When I was a teenager and I started getting pimples, I can still hear my mum tell me that it was my anger that was coming out of me because I’m not an angry person and that it made me look ugly. Don’t laugh, but yes in my early teens I was angry. And she used to say that I had to let it out. I know today that she said that so I could control/handle my emotions and just deal with them. The funny part is I never suffered from acne or any other pimple during my puberty.
So when the doctor told me I had a cyst of 6cm in my body, that memory came to mind. My body was creating something that isn’t supposed to be part of me. but it was there and I was so focused on my mental health that I only started paying attention to my body after. But the fact that it wasn’t part of me reassured me. We can take it out. Thankfully it’s nothing serious, but they still had to confirm it through an MRI, and that’s where I knew that they were going to find something else.

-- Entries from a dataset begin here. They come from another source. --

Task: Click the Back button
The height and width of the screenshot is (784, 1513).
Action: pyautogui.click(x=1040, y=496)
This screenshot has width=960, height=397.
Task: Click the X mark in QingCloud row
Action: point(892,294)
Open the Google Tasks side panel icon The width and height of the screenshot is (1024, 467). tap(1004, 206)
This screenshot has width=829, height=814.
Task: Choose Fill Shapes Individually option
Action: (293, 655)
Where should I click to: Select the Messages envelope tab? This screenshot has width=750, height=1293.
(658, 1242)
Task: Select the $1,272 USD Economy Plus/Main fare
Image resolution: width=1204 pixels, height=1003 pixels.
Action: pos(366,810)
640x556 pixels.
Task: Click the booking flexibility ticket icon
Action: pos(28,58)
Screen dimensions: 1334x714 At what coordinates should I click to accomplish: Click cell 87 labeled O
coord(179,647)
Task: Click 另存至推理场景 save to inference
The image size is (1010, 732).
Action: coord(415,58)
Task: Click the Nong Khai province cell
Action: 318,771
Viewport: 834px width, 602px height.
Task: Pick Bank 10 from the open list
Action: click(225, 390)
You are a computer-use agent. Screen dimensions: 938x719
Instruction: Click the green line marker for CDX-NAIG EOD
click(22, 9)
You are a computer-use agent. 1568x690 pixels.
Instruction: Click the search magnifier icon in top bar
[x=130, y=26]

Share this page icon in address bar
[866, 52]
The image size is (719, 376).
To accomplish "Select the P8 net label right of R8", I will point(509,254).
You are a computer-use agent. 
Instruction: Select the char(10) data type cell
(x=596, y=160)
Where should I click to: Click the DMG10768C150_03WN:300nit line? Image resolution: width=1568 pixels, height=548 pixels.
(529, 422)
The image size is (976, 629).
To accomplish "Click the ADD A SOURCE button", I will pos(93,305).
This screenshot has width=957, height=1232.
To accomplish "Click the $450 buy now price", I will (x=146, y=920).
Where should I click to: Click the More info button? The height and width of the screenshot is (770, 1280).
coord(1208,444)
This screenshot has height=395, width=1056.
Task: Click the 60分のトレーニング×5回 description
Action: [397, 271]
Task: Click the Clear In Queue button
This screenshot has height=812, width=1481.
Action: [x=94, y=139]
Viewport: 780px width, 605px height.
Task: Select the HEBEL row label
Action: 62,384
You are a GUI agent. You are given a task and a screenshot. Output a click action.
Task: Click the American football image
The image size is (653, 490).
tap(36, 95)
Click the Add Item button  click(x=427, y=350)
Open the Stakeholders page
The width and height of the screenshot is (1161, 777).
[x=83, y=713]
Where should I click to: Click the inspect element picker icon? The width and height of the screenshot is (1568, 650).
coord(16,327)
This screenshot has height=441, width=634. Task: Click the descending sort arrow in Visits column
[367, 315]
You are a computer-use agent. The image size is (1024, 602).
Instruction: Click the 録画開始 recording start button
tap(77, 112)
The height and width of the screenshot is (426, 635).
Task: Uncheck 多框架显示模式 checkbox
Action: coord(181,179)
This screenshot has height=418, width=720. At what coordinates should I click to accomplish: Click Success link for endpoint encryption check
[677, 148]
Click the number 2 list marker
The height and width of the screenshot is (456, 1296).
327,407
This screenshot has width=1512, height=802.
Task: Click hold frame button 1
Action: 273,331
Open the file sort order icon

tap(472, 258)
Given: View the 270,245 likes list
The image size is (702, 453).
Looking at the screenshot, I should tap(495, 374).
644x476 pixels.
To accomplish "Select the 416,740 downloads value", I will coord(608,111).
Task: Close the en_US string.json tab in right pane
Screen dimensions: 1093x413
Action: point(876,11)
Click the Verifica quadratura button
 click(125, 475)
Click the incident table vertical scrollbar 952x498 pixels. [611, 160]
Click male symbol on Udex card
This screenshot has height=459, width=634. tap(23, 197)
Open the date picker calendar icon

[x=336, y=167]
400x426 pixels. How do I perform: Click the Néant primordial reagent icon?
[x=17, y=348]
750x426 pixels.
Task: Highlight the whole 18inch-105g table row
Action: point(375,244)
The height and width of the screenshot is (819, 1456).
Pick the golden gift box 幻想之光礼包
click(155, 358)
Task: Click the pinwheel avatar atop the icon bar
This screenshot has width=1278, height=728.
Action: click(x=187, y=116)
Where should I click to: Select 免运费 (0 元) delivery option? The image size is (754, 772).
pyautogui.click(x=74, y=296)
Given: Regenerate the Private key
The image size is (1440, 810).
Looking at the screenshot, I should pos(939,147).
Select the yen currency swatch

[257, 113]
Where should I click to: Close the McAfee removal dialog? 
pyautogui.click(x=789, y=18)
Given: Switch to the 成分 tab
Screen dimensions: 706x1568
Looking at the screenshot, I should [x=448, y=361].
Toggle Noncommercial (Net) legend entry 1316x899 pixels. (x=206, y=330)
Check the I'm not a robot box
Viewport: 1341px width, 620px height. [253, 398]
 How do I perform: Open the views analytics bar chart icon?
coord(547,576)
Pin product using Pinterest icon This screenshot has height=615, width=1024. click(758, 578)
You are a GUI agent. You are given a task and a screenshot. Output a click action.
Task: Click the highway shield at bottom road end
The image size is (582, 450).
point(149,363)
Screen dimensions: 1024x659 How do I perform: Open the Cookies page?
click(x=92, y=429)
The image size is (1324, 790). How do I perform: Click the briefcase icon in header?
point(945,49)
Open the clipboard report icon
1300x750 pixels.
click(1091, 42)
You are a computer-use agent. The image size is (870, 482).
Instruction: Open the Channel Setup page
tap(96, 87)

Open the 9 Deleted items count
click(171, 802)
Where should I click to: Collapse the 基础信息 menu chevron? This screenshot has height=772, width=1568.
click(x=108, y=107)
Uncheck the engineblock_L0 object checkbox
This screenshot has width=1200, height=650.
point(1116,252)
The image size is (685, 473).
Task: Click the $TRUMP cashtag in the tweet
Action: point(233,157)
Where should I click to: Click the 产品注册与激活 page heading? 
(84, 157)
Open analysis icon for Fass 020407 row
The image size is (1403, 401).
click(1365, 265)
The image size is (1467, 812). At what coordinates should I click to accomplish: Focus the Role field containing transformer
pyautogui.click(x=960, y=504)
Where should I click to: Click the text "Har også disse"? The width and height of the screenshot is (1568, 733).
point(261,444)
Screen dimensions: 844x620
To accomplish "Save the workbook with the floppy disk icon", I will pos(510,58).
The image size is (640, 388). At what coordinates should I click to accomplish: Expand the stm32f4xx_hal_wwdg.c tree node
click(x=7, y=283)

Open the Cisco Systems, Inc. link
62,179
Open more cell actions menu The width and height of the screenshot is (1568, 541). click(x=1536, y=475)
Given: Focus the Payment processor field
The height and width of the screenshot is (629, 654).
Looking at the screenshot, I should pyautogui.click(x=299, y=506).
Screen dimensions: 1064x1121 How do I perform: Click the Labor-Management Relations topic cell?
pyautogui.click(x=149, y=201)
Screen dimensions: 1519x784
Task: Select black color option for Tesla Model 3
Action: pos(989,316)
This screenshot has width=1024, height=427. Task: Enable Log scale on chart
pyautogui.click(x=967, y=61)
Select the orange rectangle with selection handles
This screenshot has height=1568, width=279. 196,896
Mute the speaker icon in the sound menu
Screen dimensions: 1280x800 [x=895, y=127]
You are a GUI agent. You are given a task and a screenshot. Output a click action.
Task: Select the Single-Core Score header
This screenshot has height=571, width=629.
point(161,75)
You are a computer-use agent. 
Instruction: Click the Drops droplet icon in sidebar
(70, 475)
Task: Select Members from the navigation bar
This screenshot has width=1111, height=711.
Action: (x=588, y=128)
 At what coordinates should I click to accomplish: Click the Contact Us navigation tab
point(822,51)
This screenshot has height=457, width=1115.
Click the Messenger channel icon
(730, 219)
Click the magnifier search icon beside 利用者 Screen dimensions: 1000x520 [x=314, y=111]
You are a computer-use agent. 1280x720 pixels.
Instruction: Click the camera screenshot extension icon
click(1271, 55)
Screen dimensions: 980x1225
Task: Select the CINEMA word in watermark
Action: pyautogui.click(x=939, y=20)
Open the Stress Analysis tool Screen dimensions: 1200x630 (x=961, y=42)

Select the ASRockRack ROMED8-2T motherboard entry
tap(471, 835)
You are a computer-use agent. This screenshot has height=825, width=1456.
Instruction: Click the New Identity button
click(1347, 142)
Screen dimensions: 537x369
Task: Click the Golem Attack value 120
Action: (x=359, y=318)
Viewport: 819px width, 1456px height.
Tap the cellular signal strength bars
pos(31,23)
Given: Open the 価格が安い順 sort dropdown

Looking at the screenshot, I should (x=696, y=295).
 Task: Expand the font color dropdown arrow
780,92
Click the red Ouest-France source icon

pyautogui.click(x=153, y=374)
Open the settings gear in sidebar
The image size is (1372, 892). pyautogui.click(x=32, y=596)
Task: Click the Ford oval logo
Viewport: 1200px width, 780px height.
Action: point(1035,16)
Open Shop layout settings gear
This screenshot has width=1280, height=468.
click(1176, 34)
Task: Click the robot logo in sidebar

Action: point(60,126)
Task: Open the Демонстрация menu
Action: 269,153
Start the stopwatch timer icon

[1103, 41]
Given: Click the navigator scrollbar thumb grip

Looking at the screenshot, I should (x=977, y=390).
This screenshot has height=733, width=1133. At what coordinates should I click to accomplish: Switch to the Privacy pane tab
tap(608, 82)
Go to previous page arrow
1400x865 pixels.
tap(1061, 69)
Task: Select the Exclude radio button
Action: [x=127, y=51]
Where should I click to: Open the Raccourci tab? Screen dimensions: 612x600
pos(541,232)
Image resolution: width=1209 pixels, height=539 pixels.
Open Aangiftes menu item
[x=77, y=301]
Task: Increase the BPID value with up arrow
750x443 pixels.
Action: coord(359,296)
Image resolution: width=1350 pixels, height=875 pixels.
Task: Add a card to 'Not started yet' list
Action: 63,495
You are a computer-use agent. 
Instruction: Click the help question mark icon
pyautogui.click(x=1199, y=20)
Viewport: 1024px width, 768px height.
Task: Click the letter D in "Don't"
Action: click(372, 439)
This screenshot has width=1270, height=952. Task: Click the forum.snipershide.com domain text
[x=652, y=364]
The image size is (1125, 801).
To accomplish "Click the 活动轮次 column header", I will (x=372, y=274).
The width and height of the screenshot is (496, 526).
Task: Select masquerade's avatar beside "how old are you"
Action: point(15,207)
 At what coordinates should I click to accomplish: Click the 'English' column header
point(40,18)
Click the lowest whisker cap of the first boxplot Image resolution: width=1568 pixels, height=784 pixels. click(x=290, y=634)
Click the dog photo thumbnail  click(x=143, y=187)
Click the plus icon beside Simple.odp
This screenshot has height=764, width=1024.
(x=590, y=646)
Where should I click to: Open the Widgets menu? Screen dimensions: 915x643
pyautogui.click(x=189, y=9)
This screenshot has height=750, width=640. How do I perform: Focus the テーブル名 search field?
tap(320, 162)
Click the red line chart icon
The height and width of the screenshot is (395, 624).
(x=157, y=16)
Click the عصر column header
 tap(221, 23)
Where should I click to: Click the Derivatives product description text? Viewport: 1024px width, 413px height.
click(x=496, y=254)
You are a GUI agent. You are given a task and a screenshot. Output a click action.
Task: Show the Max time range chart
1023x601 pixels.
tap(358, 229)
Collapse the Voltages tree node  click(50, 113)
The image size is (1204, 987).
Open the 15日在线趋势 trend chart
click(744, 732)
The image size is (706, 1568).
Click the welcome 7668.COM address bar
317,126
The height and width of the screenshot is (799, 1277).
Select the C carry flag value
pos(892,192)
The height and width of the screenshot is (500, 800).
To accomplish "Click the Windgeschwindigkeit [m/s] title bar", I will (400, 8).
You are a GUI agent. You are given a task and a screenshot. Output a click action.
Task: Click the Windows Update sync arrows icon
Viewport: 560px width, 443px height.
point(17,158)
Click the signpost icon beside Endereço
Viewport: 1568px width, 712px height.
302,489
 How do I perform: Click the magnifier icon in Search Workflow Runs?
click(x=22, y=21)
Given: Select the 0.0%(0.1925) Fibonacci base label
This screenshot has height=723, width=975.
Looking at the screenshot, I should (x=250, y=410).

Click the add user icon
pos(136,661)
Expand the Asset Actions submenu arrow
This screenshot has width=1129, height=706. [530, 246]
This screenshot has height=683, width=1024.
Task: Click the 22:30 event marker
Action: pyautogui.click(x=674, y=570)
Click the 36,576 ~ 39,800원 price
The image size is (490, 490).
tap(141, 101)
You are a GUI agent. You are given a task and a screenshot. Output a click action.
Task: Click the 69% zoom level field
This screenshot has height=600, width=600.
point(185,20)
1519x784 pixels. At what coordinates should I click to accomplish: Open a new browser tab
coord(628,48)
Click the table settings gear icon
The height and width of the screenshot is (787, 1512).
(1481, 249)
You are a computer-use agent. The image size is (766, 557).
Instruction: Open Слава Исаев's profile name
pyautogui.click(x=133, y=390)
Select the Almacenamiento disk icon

And there it was, hearing that I had indeed a 6cm cyst on my ovary ( it’s liquid, but they still want to take it out) and that I have endometriosis. First thing I said: I knew it. I think I always knew I had it but I had no symptoms besides the menstrual pain (which are horrible) and everyone including the doctor was always saying you are a woman and unluckily you suffer from that pain. So yes I was a little bit angry with the doctor that she didn’t do anything when I asked her about it a couple of years ago.
It’s a bit like in a movie when the person gets bad news and they don’t hear the doctor explaining the problem because their mind zones out. Well, it was exactly the same. I was trying to focus on what the doctor was explaining and the solution but my mind kept going away. The whole ride home I tried to think that everything was going to be fine, that the surgeon will take everything out and then I’ll be done with it. A lot of women have it so it’s not something unknown and I can’t die from it. I was rationalizing as much as I could. But then it hits and the mind starts going on that negative spiral: what if they can’t get everything, what if it spreads, what if I have to get more surgery, what if I can’t get pregnant, what-if and more what if’s.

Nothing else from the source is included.